On Aug 10, 2004, at 12:16 PM, Cyrus Daboo wrote:
Hi Matthew,
--On Tuesday, August 10, 2004 11:36 AM -0700 Matthew Elvey
<matthew(_at_)elvey(_dot_)com> wrote:
There was some discussion at the lunch BOF last week about the
utility
of refuse.
Cool; wish I coulda been there/participated. Anyone take minutes?
(edit: I just heard that Alexey has notes he may share.)
The Jabber log is here:
<http://www.xmpp.org/ietf-logs/sieve(_at_)ietf(_dot_)xmpp(_dot_)org/2004-08-04.txt>
I will also attempt to write up a brief summary and post to the list
in the next day or so.
There was general consensus among the participants that it would be
better to extend reject to allow for SMTP refusal and DSN generation
rather than add a new command. Personally I prefer that approach -
but
the issue needs more discussion on the list.
We've probably been over this before, but can you explain in detail
why you think a new command is better than extending the behaviour of
reject?
So the idea is just a syntax change, yes?
A syntax change and also a relaxation of the requirement that 'reject'
must generate an MDN. i.e. if 'reject' occurs in an implementation
that runs SIEVE during SMTP then that implementation is allowed to do
either an SMTP error code, DSN or MDN as it feels appropriate. The
'reject' text specified by the user would be used for DSN or MDN text,
and we would add a new optional parameter for the SMTP error code and
descriptive error text.
I'm sorry I missed the discussion, as perhaps the issues I will repeat
below have been
already discussed.
If done as a relaxation of "reject", then one will need to be able to
handle the DNS and MDN cases differently due to the issue of character
sets and non-ASCII text in the reason text.

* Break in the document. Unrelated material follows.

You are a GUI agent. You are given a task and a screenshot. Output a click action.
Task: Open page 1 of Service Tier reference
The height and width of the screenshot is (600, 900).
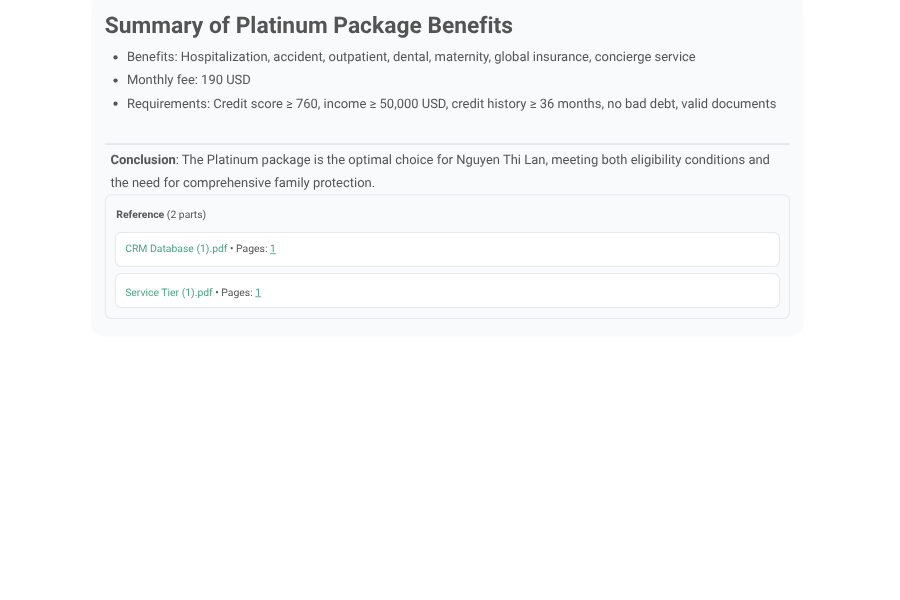tap(258, 293)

The SMTP text has to be ASCII only. The MDN text can potentially
contain non-ASCII text.
Being able to provide a reason in their "own" language (a language that
needs a non-ASCII
charset for proper representation) is very important to some users. I
can hardly stress
enough how important this is to some users and user communities!

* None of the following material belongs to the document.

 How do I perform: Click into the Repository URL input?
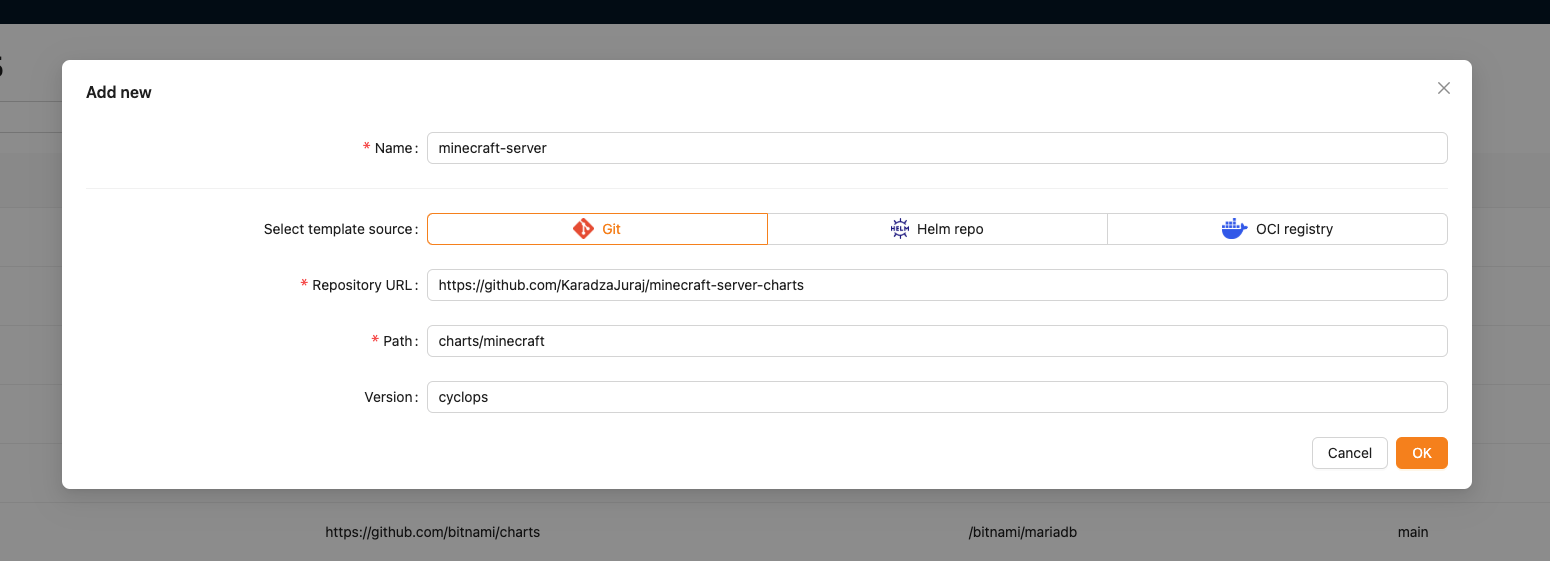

So either: (1) A "relaxed" reject action would need another parameter
specifying whether
SMTP level rejection vs. later MDN should be performed, and then the
value of that
parameter would need to affect what sorts of characters are allowed in
the reason string, or
else (2) A "relaxed" reject action would need two parameters, one being
the SMTP rejection
text (ASCII only) and a second parameter would be the MDN text which
would allow
non-ASCII text. Or maybe some third approach I haven't thought of,
as long as it allows
non-ASCII text when non-ASCII text is legal, and uses ASCII text when
ASCII text is required.
To me, such approaches, complicating the reason text in a single action
("relaxed"
reject) seems uglier than adding a new action refuse that does the SMTP
rejection case and
leaving reject alone as the MDN rejection case. And I think that the
necessity for scripts
to be aware of the difference between SMTP rejection and MDN rejection
means that
they might as well be coded with different actions -- I think that
there is no real simplicity
benefit to using a single action.
What's the gist of the argument for the change? I can't think of any
strong arguments against the change; here are some less strong
arguments:
1)A normal extension (the current 'refuse') is a cleaner
implementation
in the sense that it's a standard extension - something that's well
understood, instead of something that makes the base Sieve RFC
'wrong' by
changing it.
My argument against a new command is that it makes scripts less
portable. By relaxing the restriction on reject the same script can
run efficiently on an implementation that runs at SMTP time and one
that runs at final delivery/LMTP time. It will also make switching
between such implementations easier as scripts will not have to be
changed to gain the benefits of SMTP time rejection.
The "portable script" argument only works for sites that are supporting
English-only (or
at best,
Western-European-languages-that-can-be-adequately-represented-in-ASCII-
only)
user communities.
For other sites that are already using reject with MDN text that is not
ASCII-only, their script
already isn't suitable for SMTP reject time interpretation. Such sites
are going to have to
care, in their scripts, about the different requirements for reason
text for SMTP rejections
vs. MDNs.
Regards,
Kristin
The question is whether there is ever a case where you would care what
type of reject behaviour is carried out: SMTP error, DSN or MDN. If
there is a requirement to allow users to explicitly state the type of
error that can easily be done as a parameter.
2)It's already written and debugged.
True, but I don't think switching to 'relaxed' reject would be a
significant change. I suspect the integration with SMTP is the biggest
issue.
Arguments for the change:
1)A change won't break anything, according to the URL below.
Have we done something like this (e.g. modify an action to accept a
special parameter flag) before?
Yes - the copy extension adds a :copy parameter to fileinto and
redirect. imapflags also extends fileinto and also keep.